My e-friend, David P. Diana, was kind enough to send a copy of his new book to me.  I’ve only read one hundred pages into Marketing for the Mental Health Professional but already I can tell you that it is an excellent addition to your practice-building library.

As David notes in the preface, this is a book full of ” innovation, opportunity, and abundance.”  He is quick to remind you of what you already know . . . understanding human behavior . . . while teaching you what you may not know as well . . . the tools of marketing, business, and sales.

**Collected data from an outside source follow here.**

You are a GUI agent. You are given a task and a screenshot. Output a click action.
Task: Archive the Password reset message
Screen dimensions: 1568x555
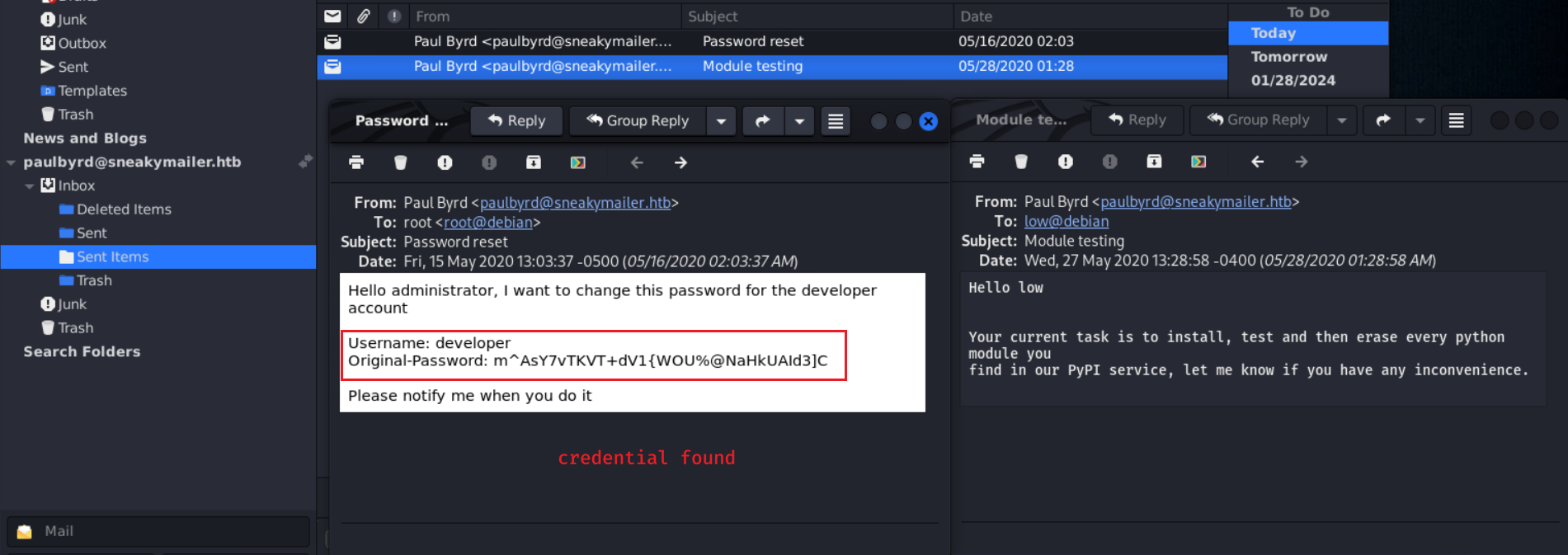click(534, 162)
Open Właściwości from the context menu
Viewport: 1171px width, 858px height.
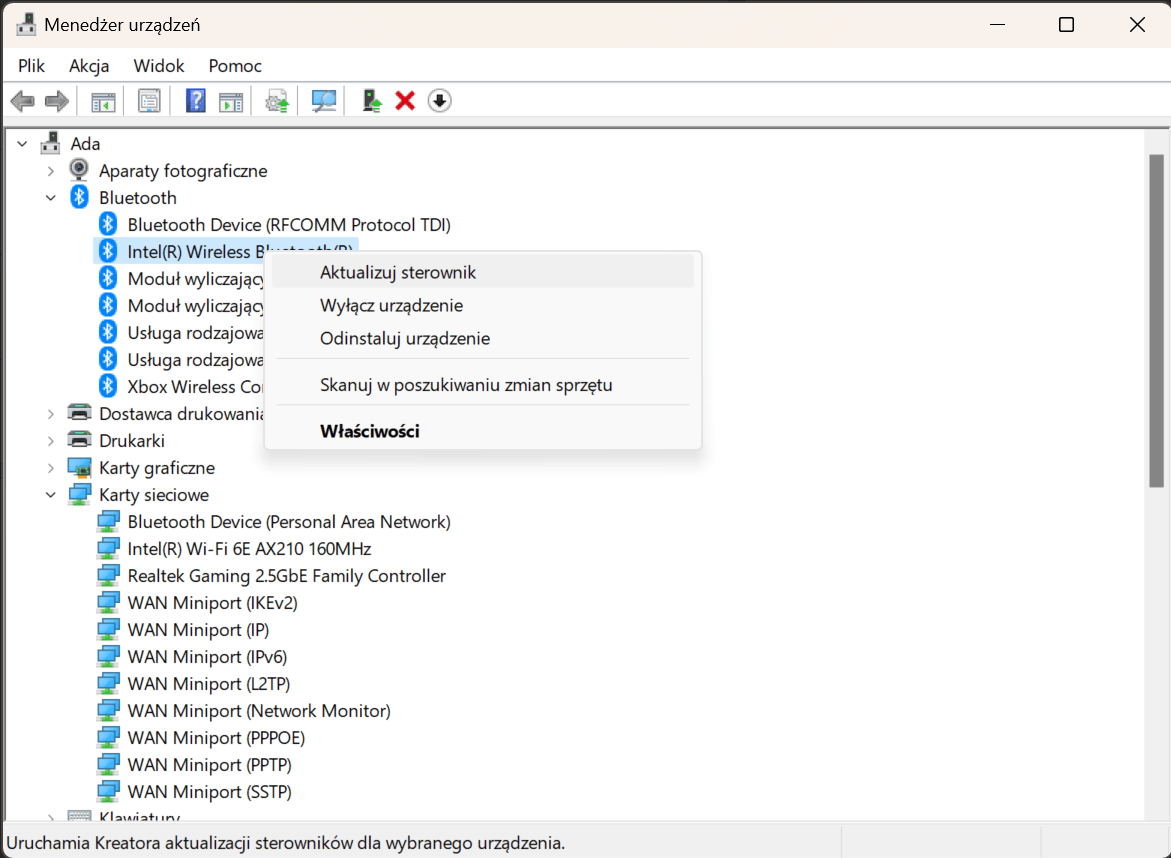coord(369,431)
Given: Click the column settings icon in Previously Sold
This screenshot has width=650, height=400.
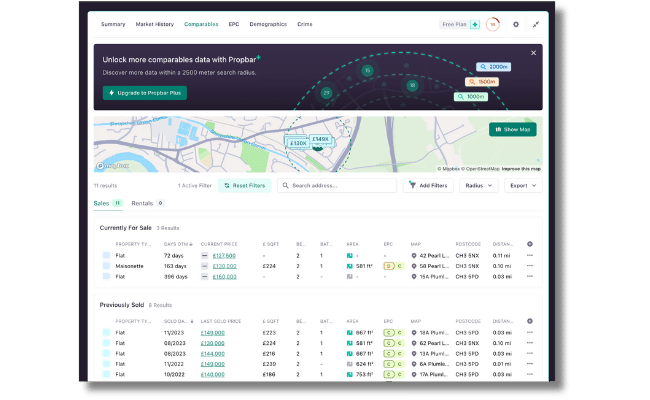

Here are some of the nuggets that I have already gleaned from David to help you grow your business:

  • On making mental health relevant – Become “part of the conversation people are having both online and offline.  Offer helpful information. Image of Marketing for the Mental Health Professional Build awareness by sharing your expertise.  Reach out to others in ways that show you genuinely care about them.”
  • When you are doing something right – ” . . . you are highly visible within the marketplace . . . ” and  ” . . . you are viewed as a valuable resource and partner, people begin to seek you out without any soliciting on your part.”
  • To gain power and influence when networking – “Take some time to notice when you are rushing your speech and begin making an effort to slow down, relax, and confidently present your point.”
  • Concerning the need to establish credibility – If you (or any other mental health professional) do not have “distinguishing characteristics or credentials, then why would someone choose that person when so many options are available?”
  • About strategic use of your time and energy – “. . . shifting your time and energy in new and more productive ways can have such a powerful impact.”
  • On the art of public speaking – “Try to identify two to three new concepts and ideas that you will feature in your presentation.  Your audience will buy you and your message if you are able to do so.”
  • And, here’s a tip that I didn’t know – “When customers consider a particular set of choices (services or products), they tend to favor alternatives that are so-called compromise choices. These are choices that fall between what a person needs at a minimum, and what they could possibly spend and fully desire at a maximum.”(Thanks to David, I’m actively re-thinking my menu of services and ways to include more-than-the-minimum compromise choices.)

So have I peaked your interest in Marketing for the Mental Health Professional? If I’m learning from it, I’m betting you have some things to learn, too.  Run out and get the book.  Read it.  Apply it.  And, let me and David P. Diana know what is changing because of it!